Au sujet des forces d'intervention, vous avez pris toute une série de décisions, monsieur le ministre, mais nous aimerions savoir ce qu'il en est aujourd'hui de votre doctrine. Tout d'abord, du point de vue du système de commandement, que se passe-t-il en cas d'attaque ? Il y eut beaucoup de flottement, le 13 novembre – des chefs de service nous ont dit avoir appris les événements en écoutant BFM. La question est-elle réglée ? Nous avons par ailleurs noté, au début, des rivalités entre forces d'intervention spécialisées. Vous y avez sans doute mis bon ordre, mais la question de M. président de la commission d'enquête est extrêmement pertinente : pour plus d'efficacité, ne faut-il pas une seule force, comme dans d'autres pays ?
Que prévoyez-vous, ensuite, en ce qui concerne la préparation des forces de police « de base », celles qui arrivent tout de suite et évitent un grand nombre de morts ? Je vous rappelle qu'un héros a changé la donne au Bataclan. Ne faut-il pas créer une sorte de « super-BAC » dotée de moyens de nature à éviter un grand nombre de morts dans les premières minutes, décisives ?
J'en viens à l'opération Sentinelle. Le moins que l'on puisse dire, c'est que les conditions d'emploi des soldats n'étaient pas franchement claires, y compris devant le Bataclan. Sans doute avez-vous aussi réglé cela mais, comme je l'ai dit hier soir au ministre de la défense, je n'en reste pas moins réservé au plus haut point sur l'utilisation des soldats pour des opérations de ce type : ils ne sont pas faits pour cela, ce n'est pas leur métier. Il faut évidemment rassurer et prendre des mesures de sûreté immédiates, mais, à terme, ce n'est pas jouable d'utiliser, pour surveiller des aéroports ou monter la garde dans les rues de Paris, des soldats habituellement en mission en Afghanistan ou au Mali. Ils ne sont pas formés pour ce travail de police. En outre, nous ne leur rendons pas service : le temps d'entraînement de nos forces militaires, à qui il est ainsi beaucoup demandé, se trouve en effet réduit.
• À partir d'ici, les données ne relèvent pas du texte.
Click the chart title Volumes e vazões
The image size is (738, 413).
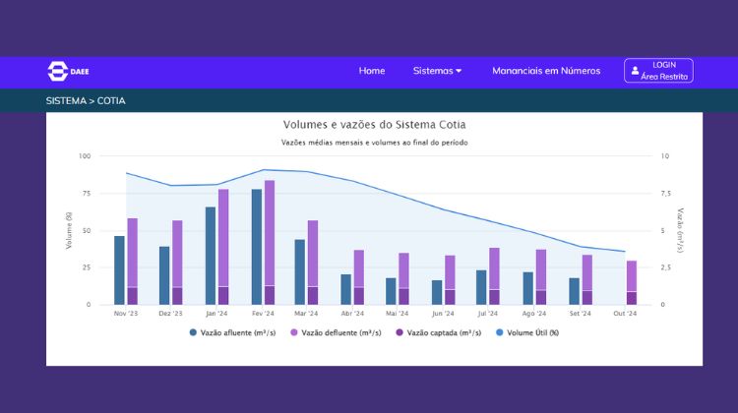pyautogui.click(x=374, y=125)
Par ailleurs, il a fallu plus de deux heures ou deux heures et demie avant que les forces de secours n'interviennent au Bataclan. La doctrine d'emploi des forces de secours va-t-elle changer ? Je sais que vous y avez beaucoup travaillé : pouvons-nous aujourd'hui être à peu près sûrs qu'il n'est plus possible d'entrer dans Paris pour mitrailler des terrasses et d'en repartir sans être neutralisé ? Pardon de vous poser la question aussi directement, mais ce sont précisément ces faits extrêmement choquants qui se sont produits et qui ne sont pas pensables dans d'autres capitales. De même, saurait-on réagir autrement en cas de prise d'otages dans un bâtiment accueillant du public ? Disant cela, je n'entends nullement prononcer un réquisitoire. Il est normal qu'un certain temps d'adaptation soit nécessaire à une démocratie en paix, lorsqu'elle est confrontée à de tels événements.
Tel est le sujet qui nous a occupés ces derniers mois, et qui vous occupent en permanence. Cela implique de revoir la formation des hommes, leur équipement, leur commandement. Il ne doit plus être possible que quelques types armés de kalachnikovs aient le temps de tuer des dizaines et des dizaines de personnes, avant de quitter la capitale.